Rules to prevent new services from causing such harmful interference are absolutely necessary, NCTA said, but locking in receiver mandates would “limit overall utility and spectrum efficiency, make deployment unnecessarily expensive, and undermine innovation and deployment, which ultimately harms consumers.”
Also: CTA Says Receiver Mandates Could Stifle Innovation
And while NCTA agrees the FCC should look at the receiver side of the equation — it has been focused on transmitters and there is some debate over whether the agency has authority over the consumer-facing receiver side — the association told the regulator it should not single out unlicensed receivers for special regulatory treatment.

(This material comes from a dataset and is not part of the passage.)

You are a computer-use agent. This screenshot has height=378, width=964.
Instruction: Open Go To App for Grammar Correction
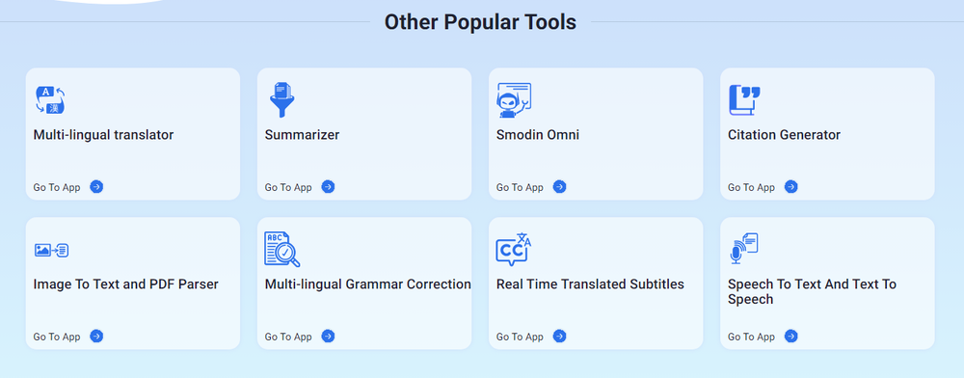[x=300, y=337]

It says a flexible approach featuring incentives and good-faith collaboration is the better way to go.
The FCC in April opened an inquiry into setting wireless receiver standards, one of several routes the regulator could take, alone or in tandem, to protect signals in increasingly crowded spectrum bands, a road map laid out by FCC chair Jessica Rosenworcel back in April. “We recognize that a variety of approaches may be appropriate, whether through industry-led voluntary measures, Commission policy and guidance, or rule requirements where other approaches would be insufficient,” she said after the FCC approved the notice of inquiry (NOI).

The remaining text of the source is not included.